HEFEI, Jan. 15 (Xinhua) -- Chinese scientists have begun a new round of tests on the reliability of the experimental thermonuclear fusion reactor, nicknamed "the artificial sun".
The Experimental Advanced Superconducting Tokamak (EAST) fusion reactor, which replicates the energy generating process of the sun, was tested at the Institute of Plasma Physics under the Chinese Academy of Sciences (CAS) in Hefei, capital of east China's Anhui Province.
The reactor was first tested in September 2006. Since then scientists have made adjustments to improve results.
"The new tests show the reactor is very reliable, and we can repeat the experiments," said Wu Songtao, deputy director of the institute.

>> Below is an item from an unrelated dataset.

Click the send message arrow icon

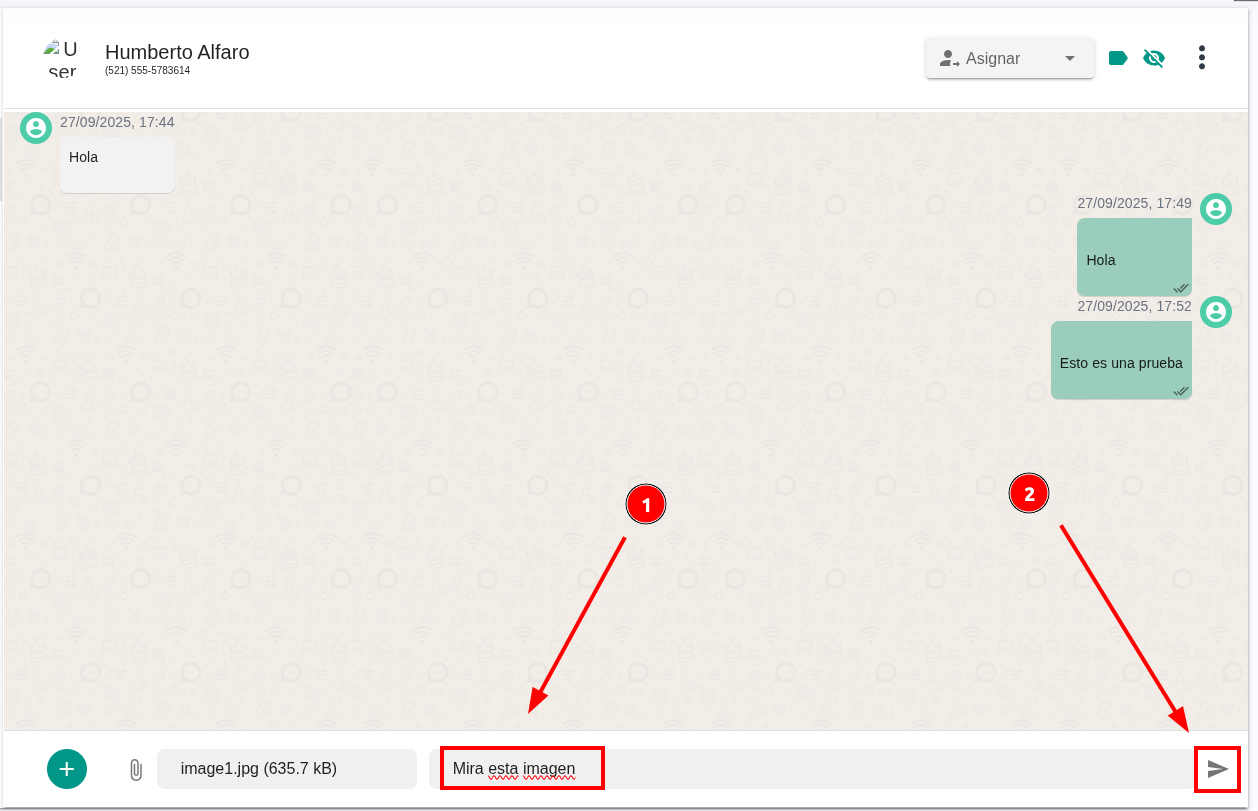click(1217, 769)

This new round of tests will continue till Feb. 10.
During the experiment, deuterium and tritium atoms were forced together at a temperature of 100 million degrees Celsius. At that temperature, the super heated plasma, which is neither a gas, a liquid nor a solid, should begin to give off its own energy, scientists explained.
The device is planned to eventually create a plasma lasting 1,000 consecutive seconds, the longest a fusion reactor has ever run.
During the first round of experiments, the reactor created a plasma lasting nearly five seconds and generating an electrical current of 500 kilo amperes.
"With more adjustments to the reactor and more experiments, we will get longer plasma at a higher temperature," Wu said.
The EAST is an upgrade of China's first-generation Tokamak device and the first of its kind in operation in the world, said Chinese scientists.
The Institute of Plasma Physics spent eight years and 200 million yuan (25 million U.S. dollars) on building the experimental reactor. Compared with similar devices in other countries, EAST cost the least money and time in construction and was the first in operation
Some experts have cast doubt on whether it can produce more energy than it consumes, the main obstacle to making fusion commercially viable.
Wan Yuanxi, general manager of EAST, said it had been proved that the energy input-output ratio of a fusion reactor could reach 1:1.25. With the development of the technology, the ratio was expected to increase to 1:50 in the future.
The main purpose of EAST was to prove that the reactor can produce consecutive and stable plasma, Wan said.
Unlike traditional nuclear fission reactors, which split atoms to create energy and produce dangerous radioactive waste, the EAST uses nuclear fusion to compress atoms at extremely high temperatures to generate energy that would produce very little pollution.
Scientists theorize that a fully functional fusion reactor would provide cheaper, safer, cleaner and endless energy and reduce the world's dependence on fossil fuels.
Minister of Science and Technology Xu Guanhua said earlier that as China was short of energy, global research into energy supply solutions met the strategic interests of the country.
The EAST is part of the International Thermonuclear Experimental Reactor (ITER), which is the largest international program dedicated to experiments in thermonuclear fusion.
In 2003, China joined the 4.6-billion-euro ITER which was originally initiated by the United States and Russia. The first operation of ITER might be in 2016.
Among the six partners involved in this ambitious plan, the European Union will cover 50 percent of the total budget. The remaining five, the United States, Japan, Russia, the Republic of Korea and China, will pay 10 percent each.
"The EAST is the only prototype nearest to the ITER and, thus, it can serve ITER advanced research in terms of engineering technology and physics," said Wan.
But the most optimistic estimation on first commercialization of the ITER said it needs at least half a century.